We can go after al-Assad’s army. A major component of the Syrian army is its tank corps. Syria has in recent years relied heavily on its mechanized divisions, and that part of its army is healthy, but notably lacking in military success except against civilians. Israeli forces scored heavily against Syrian tanks in their previous encounters. Tanks are mobile, but not that much so. You can only put so many miles on a tank before it has to be serviced. The primary means for getting tanks around are railroads and tank carriers. Railroads are sitting targets, and tank carriers are limited to movement on developed roads. Both of these factors make tanks an inviting target. Aside from deconstructing al-Assad’s air force, locating and grinding down his tank assets would send the kind of message that President Obama wants to send, namely that using chemical weapons was not such a good idea.

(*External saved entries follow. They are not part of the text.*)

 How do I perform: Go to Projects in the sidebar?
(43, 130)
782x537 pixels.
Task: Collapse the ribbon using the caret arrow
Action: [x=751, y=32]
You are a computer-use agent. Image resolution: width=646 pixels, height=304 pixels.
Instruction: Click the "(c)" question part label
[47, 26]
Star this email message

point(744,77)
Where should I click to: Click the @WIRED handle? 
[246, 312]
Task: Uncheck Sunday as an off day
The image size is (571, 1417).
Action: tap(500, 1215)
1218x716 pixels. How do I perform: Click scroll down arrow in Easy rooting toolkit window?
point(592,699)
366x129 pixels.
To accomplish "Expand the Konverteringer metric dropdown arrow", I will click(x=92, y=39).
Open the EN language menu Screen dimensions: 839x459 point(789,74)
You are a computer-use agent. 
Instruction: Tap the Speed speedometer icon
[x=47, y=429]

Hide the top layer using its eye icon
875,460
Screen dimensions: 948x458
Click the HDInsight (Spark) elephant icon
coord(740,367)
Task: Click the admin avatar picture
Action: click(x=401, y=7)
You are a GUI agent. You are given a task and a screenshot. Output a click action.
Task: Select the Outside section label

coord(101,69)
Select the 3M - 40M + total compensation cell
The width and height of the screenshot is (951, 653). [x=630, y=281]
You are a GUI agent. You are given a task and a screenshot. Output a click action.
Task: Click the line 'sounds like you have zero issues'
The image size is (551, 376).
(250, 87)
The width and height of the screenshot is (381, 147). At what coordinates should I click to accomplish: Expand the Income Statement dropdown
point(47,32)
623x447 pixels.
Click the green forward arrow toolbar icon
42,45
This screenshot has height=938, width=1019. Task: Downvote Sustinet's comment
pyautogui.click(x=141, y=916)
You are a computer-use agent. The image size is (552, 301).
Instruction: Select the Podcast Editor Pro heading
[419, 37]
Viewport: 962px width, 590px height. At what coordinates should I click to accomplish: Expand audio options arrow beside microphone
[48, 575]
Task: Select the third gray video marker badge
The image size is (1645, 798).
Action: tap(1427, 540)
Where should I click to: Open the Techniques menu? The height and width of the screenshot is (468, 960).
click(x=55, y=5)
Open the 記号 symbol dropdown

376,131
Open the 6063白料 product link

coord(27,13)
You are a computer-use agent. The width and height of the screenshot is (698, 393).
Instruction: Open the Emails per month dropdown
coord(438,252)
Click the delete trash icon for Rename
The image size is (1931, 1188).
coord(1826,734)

Whichever course of action President Obama choses, it’s generally considered he is hosed. His political career is over. He is never going to get anything good out of this mess. In the beginning he did not want to take sides and arm the rebels against al-Assad. Now the al-Qaeda forces, being better supplied by their friends in the region, have gained the upper hand in the rebellion, and the secular rebel forces are pissed at us for standing by wringing our hands while the Syrian army killed rebels and also civilians. President Obama does not want to topple al-Assad, because that would unleash al-Qaeda in Syria. The United Nations Security Council will never grant the OK to strike at Syria, because a unanimous vote is required, and Russia sits permanently on the Council. Vladimir Putin will veto any action against Syria. The British Parliament just voted down Prime Minister David Cameron’s call for action against Syria, mainly because they are tired of hearing about “slam dunk” intelligence. If Obama does nothing, then al-Assad will truly know in his heart that it’s perfectly all right to use chemical weapons against civilians, because nobody is ever going to do anything about it.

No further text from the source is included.